# Data rows:
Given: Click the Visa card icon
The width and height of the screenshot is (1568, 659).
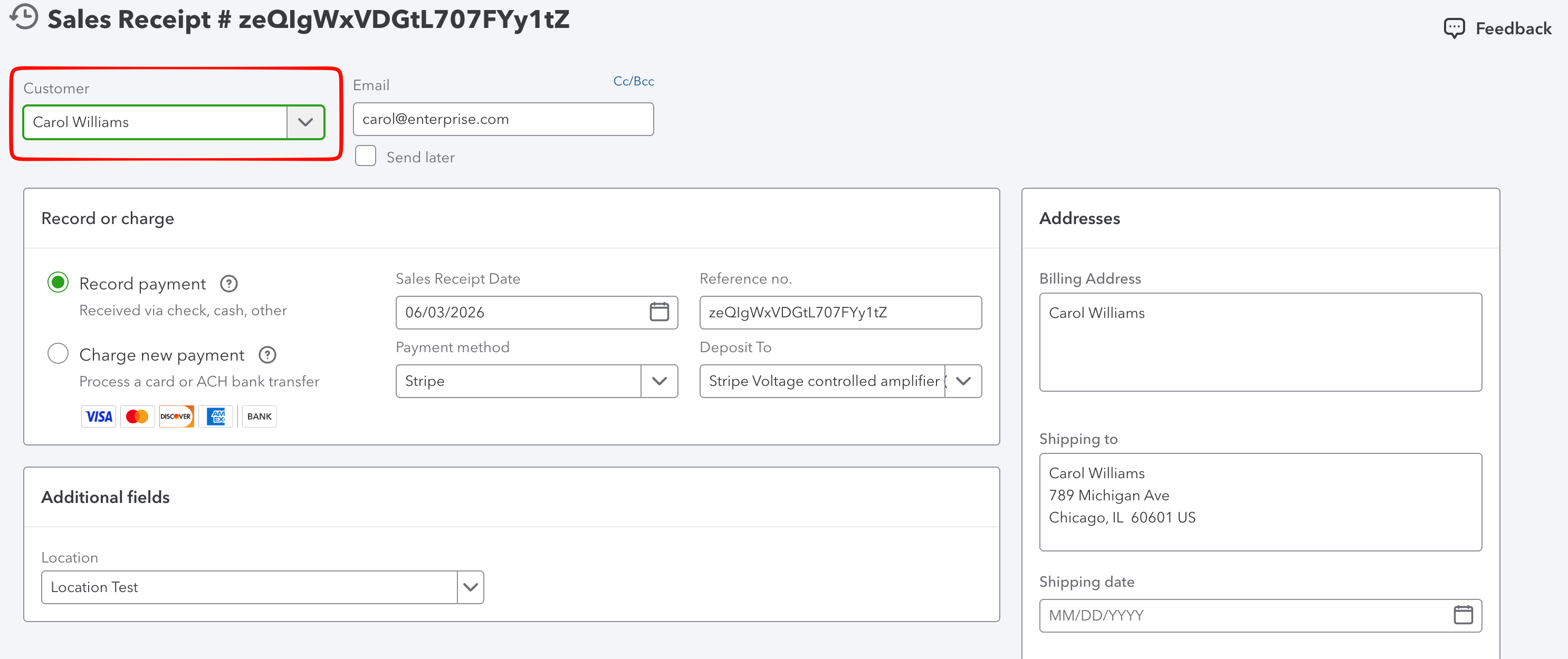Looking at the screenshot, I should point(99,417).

--

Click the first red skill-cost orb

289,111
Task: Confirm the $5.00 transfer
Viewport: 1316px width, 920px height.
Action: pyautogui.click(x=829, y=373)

# Exercise:
Update everything from the line containing "Given: Click the Visa card icon" down to the line containing "Looking at the" by changing "Visa" to "Mastercard", with all else kept the same. Leave the pictures out of your answer.

# Reply to the task:
Given: Click the Mastercard card icon
The width and height of the screenshot is (1568, 659).
Looking at the screenshot, I should point(99,417).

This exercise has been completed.